Le président chinois Xi Jinping a rompu des semaines de silence public sur le conflit au Moyen-Orient, s'exprimant deux fois en une semaine pour appeler à la désescalade de la guerre en Iran. Selon les médias d'État, Xi a plaidé pour la retenue et le dialogue, soulignant la nécessité de protéger la sécurité énergétique et la stabilité régionale.
Les analystes suggèrent que ce changement reflète une pression croissante liée aux risques énergétiques, alors que le conflit perturbe les approvisionnements pétroliers. La Chine, premier importateur mondial de pétrole, dépend fortement du brut moyen-oriental. La guerre a fait grimper les prix mondiaux du pétrole, menaçant la reprise économique chinoise.

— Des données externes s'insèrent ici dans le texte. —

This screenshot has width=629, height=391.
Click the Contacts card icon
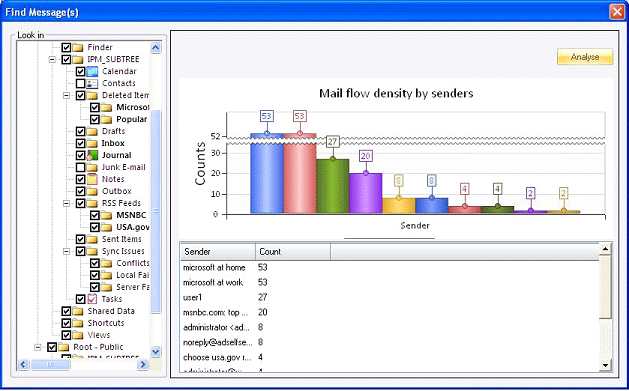pos(92,83)
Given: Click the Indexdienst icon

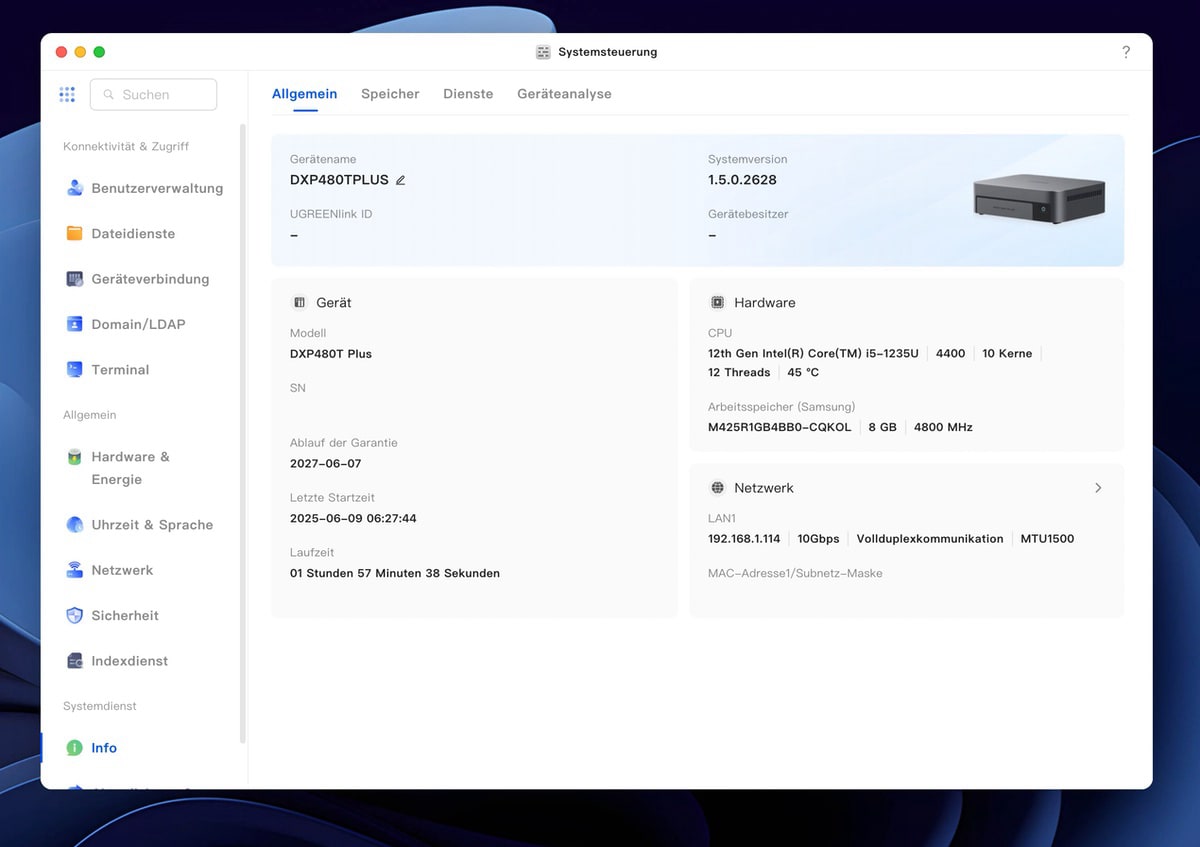Looking at the screenshot, I should (x=74, y=661).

Les remarques de Xi ont eu lieu lors d'un appel téléphonique avec le président iranien Ebrahim Raisi et d'une réunion avec le ministre des Affaires étrangères saoudien. Il a réitéré le soutien de la Chine à un cessez-le-feu et à une solution à deux États pour la question israélo-palestinienne, sans annoncer de plan de paix spécifique.
Pékin a maintenu une position prudente, équilibrant ses liens avec l'Iran et les États arabes du Golfe. Le conflit a mis à l'épreuve l'approche diplomatique chinoise, alors qu'elle cherche à projeter son influence sans implication militaire directe.